Allegations by employees that Habitat for Humanity may have mishandled a P13 million government contract to build houses in Kanye and Molepolole have raised speculation that all may not be well in the non-governmental organisation.
Unhappy workers claim that, as a result of the project going awry, Habitat for Humanity forced them to write their own letters of retrenchment because it could not pay them.
However, the NGO’s Director, Kabelo Seadimo, has played down the claims, saying they were merely idle speculation and untrue.
Employees told the Sunday Standard that the NGO received P13 million from government to build 640 houses in Kanye and Molepolole in a three year contract under the Destitute Social Services (DSS).

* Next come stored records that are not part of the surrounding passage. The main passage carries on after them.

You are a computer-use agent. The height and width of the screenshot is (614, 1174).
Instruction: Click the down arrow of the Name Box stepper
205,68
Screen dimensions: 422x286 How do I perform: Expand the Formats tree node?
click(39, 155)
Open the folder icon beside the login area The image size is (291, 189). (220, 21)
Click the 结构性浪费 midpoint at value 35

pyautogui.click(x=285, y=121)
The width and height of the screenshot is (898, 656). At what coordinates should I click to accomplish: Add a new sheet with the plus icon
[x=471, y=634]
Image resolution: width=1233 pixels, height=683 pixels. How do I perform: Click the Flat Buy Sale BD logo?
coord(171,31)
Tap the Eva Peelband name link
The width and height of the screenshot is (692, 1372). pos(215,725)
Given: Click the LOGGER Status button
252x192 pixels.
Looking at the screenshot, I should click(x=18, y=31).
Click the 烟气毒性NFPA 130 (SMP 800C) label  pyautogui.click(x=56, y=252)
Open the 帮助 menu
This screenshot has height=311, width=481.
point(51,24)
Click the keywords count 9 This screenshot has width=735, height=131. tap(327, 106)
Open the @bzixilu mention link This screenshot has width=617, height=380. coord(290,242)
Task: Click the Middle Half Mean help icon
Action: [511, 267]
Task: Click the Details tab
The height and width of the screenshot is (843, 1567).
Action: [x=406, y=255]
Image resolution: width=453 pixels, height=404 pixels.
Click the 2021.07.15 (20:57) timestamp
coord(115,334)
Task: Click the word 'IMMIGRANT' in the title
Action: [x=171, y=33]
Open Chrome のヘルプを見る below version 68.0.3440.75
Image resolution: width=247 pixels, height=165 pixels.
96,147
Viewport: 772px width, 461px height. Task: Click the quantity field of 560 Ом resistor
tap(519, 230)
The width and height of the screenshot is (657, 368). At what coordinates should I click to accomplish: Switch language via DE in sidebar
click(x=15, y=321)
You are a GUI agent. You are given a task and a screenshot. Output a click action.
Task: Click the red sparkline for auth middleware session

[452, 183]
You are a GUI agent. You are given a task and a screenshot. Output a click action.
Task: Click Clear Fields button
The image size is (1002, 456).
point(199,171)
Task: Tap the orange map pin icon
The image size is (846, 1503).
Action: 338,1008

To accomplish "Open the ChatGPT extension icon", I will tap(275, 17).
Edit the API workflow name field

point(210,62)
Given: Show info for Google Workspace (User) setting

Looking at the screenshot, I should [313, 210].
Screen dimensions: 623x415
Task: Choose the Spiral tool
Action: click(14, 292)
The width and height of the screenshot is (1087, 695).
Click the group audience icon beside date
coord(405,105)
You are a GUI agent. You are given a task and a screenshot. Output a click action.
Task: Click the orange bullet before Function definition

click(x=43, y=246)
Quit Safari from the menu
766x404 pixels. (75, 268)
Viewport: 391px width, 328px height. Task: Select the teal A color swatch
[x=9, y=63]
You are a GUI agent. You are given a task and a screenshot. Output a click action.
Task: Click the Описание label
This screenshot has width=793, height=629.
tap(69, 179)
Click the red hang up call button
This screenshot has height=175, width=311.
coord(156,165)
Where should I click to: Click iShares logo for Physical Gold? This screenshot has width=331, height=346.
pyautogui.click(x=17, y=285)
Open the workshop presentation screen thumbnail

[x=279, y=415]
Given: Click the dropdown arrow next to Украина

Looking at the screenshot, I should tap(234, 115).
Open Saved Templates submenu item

The contract was to run from 2009 to 2012, but had then been terminated because the houses were being built at a snail’s pace, with little hope of being completed by 2012, claimed one employee.
Another employee, a project officer for the NGO, said: “The DSS project had its own employees even though they ended being underpaid and then fired.”
The project officer said no Habitat for Humanity employee was involved in the project, “but I was amazed when we were called for a meeting in December by the Financial Manager on behalf of the Director and told the organisation was going through a financial crisis.”
It was allegedly on the basis of this financial crisis that the employees were asked to draft their own retrenchment letters, the employee claimed, because salaries were being used to clear the DSS debt.
“We asked the Finance Manager how the crisis affected us since we were not part of the DSS project, but he said it was either we stayed and earned nothing or left because there was a possibility of us not being paid in January and February this year,” she said.
The employees were reportedly to hand in the letters by 4th January.
The project officer said though they were paid half of their December salaries, with one employee being issued a cheque and cashing it for them to share, they had, despite this, continued working and waiting to see what would happen in the following months.
When reached for comment, Habitat for Humanity Director, Kabelo Seadimo, denied the allegations.
“These are just false allegations,” Seadimo said. “There is no way we can retrench our staff as we already have a small number, totaling 15.”
He added that with only one staff member per project overseeing the whole community project, retrenchment would mean failure to collect monthly payments from beneficiaries.
“We have many loans issued to several homeowners in different communities which we need to collect. So we can’t retrench. We get funding from our international office and also our mortgage collection, which is more than enough to sustain us. Actually our mortgage portfolio is in millions and we collect a lot from it on a monthly basis,” Seadimo said.